_TASK DATA_.

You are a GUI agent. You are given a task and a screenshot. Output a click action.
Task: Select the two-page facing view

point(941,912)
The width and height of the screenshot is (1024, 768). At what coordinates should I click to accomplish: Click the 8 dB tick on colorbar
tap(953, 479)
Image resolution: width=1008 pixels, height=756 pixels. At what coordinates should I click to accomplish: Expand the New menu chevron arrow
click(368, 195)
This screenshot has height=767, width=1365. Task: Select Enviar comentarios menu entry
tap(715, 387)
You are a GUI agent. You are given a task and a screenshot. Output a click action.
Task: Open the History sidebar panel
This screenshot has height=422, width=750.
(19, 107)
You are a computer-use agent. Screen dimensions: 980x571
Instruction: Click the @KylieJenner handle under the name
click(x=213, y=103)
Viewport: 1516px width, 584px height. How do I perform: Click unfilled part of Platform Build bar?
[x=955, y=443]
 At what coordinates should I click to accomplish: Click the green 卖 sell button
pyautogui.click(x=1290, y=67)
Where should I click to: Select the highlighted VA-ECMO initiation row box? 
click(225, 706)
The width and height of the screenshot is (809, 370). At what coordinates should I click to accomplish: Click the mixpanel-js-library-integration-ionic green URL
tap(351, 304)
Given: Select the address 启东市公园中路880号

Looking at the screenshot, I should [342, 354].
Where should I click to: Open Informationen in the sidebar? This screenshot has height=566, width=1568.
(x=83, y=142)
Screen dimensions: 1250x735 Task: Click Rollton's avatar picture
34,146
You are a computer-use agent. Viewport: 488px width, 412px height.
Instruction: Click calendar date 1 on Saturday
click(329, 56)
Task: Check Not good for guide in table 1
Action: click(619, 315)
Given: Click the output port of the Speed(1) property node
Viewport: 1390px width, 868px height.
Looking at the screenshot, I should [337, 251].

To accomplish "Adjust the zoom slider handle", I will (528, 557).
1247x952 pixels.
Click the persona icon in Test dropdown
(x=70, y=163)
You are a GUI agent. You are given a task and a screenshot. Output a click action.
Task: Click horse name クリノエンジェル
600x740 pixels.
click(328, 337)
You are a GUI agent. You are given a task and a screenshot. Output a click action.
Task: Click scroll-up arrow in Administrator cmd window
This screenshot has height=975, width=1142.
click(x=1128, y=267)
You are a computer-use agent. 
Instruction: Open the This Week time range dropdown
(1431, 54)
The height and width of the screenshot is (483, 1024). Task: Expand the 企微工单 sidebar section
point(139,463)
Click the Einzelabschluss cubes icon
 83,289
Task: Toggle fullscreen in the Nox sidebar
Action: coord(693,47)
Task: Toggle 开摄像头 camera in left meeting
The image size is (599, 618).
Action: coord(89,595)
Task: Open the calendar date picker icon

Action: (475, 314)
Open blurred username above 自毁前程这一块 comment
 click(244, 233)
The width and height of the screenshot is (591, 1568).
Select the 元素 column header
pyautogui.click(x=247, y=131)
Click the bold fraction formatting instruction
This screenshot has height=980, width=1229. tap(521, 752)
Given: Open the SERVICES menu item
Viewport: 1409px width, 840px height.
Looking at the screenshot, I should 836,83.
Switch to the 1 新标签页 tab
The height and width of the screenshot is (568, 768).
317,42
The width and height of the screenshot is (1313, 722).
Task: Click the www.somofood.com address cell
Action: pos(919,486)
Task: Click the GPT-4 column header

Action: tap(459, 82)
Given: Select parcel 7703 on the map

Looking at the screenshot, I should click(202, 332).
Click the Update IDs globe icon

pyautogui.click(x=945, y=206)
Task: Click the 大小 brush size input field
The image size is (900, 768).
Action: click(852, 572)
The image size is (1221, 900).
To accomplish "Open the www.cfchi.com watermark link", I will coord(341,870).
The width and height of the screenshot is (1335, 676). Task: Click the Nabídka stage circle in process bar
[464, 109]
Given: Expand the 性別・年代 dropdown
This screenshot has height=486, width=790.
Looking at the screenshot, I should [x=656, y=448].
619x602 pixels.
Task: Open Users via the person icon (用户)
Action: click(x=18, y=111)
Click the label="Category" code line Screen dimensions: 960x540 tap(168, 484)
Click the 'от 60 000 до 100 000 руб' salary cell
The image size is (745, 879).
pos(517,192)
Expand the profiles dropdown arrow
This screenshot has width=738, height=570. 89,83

_YOUR ASSIGNMENT_. All lines of the data are to be repeated exactly as they stand.

_ANSWER_.
You are a GUI agent. You are given a task and a screenshot. Output a click action.
Task: Select the two-page facing view

point(941,912)
The width and height of the screenshot is (1024, 768). At what coordinates should I click to accomplish: Click the 8 dB tick on colorbar
tap(953, 479)
Image resolution: width=1008 pixels, height=756 pixels. At what coordinates should I click to accomplish: Expand the New menu chevron arrow
click(368, 195)
This screenshot has height=767, width=1365. Task: Select Enviar comentarios menu entry
tap(715, 387)
You are a GUI agent. You are given a task and a screenshot. Output a click action.
Task: Open the History sidebar panel
This screenshot has height=422, width=750.
(19, 107)
You are a computer-use agent. Screen dimensions: 980x571
Instruction: Click the @KylieJenner handle under the name
click(x=213, y=103)
Viewport: 1516px width, 584px height. How do I perform: Click unfilled part of Platform Build bar?
[x=955, y=443]
 At what coordinates should I click to accomplish: Click the green 卖 sell button
pyautogui.click(x=1290, y=67)
Where should I click to: Select the highlighted VA-ECMO initiation row box? 
click(225, 706)
The width and height of the screenshot is (809, 370). At what coordinates should I click to accomplish: Click the mixpanel-js-library-integration-ionic green URL
tap(351, 304)
Given: Select the address 启东市公园中路880号

Looking at the screenshot, I should [342, 354].
Where should I click to: Open Informationen in the sidebar? This screenshot has height=566, width=1568.
(x=83, y=142)
Screen dimensions: 1250x735 Task: Click Rollton's avatar picture
34,146
You are a computer-use agent. Viewport: 488px width, 412px height.
Instruction: Click calendar date 1 on Saturday
click(329, 56)
Task: Check Not good for guide in table 1
Action: click(619, 315)
Given: Click the output port of the Speed(1) property node
Viewport: 1390px width, 868px height.
Looking at the screenshot, I should [337, 251].

To accomplish "Adjust the zoom slider handle", I will (528, 557).
1247x952 pixels.
Click the persona icon in Test dropdown
(x=70, y=163)
You are a GUI agent. You are given a task and a screenshot. Output a click action.
Task: Click horse name クリノエンジェル
600x740 pixels.
click(328, 337)
You are a GUI agent. You are given a task and a screenshot. Output a click action.
Task: Click scroll-up arrow in Administrator cmd window
This screenshot has height=975, width=1142.
click(x=1128, y=267)
You are a computer-use agent. 
Instruction: Open the This Week time range dropdown
(1431, 54)
The height and width of the screenshot is (483, 1024). Task: Expand the 企微工单 sidebar section
point(139,463)
Click the Einzelabschluss cubes icon
 83,289
Task: Toggle fullscreen in the Nox sidebar
Action: coord(693,47)
Task: Toggle 开摄像头 camera in left meeting
The image size is (599, 618).
Action: coord(89,595)
Task: Open the calendar date picker icon

Action: (475, 314)
Open blurred username above 自毁前程这一块 comment
 click(244, 233)
The width and height of the screenshot is (591, 1568).
Select the 元素 column header
pyautogui.click(x=247, y=131)
Click the bold fraction formatting instruction
This screenshot has height=980, width=1229. tap(521, 752)
Given: Open the SERVICES menu item
Viewport: 1409px width, 840px height.
Looking at the screenshot, I should 836,83.
Switch to the 1 新标签页 tab
The height and width of the screenshot is (568, 768).
317,42
The width and height of the screenshot is (1313, 722).
Task: Click the www.somofood.com address cell
Action: pos(919,486)
Task: Click the GPT-4 column header

Action: tap(459, 82)
Given: Select parcel 7703 on the map

Looking at the screenshot, I should click(202, 332).
Click the Update IDs globe icon

pyautogui.click(x=945, y=206)
Task: Click the 大小 brush size input field
The image size is (900, 768).
Action: click(852, 572)
The image size is (1221, 900).
To accomplish "Open the www.cfchi.com watermark link", I will coord(341,870).
The width and height of the screenshot is (1335, 676). Task: Click the Nabídka stage circle in process bar
[464, 109]
Given: Expand the 性別・年代 dropdown
This screenshot has height=486, width=790.
Looking at the screenshot, I should [x=656, y=448].
619x602 pixels.
Task: Open Users via the person icon (用户)
Action: click(x=18, y=111)
Click the label="Category" code line Screen dimensions: 960x540 tap(168, 484)
Click the 'от 60 000 до 100 000 руб' salary cell
The image size is (745, 879).
pos(517,192)
Expand the profiles dropdown arrow
This screenshot has width=738, height=570. 89,83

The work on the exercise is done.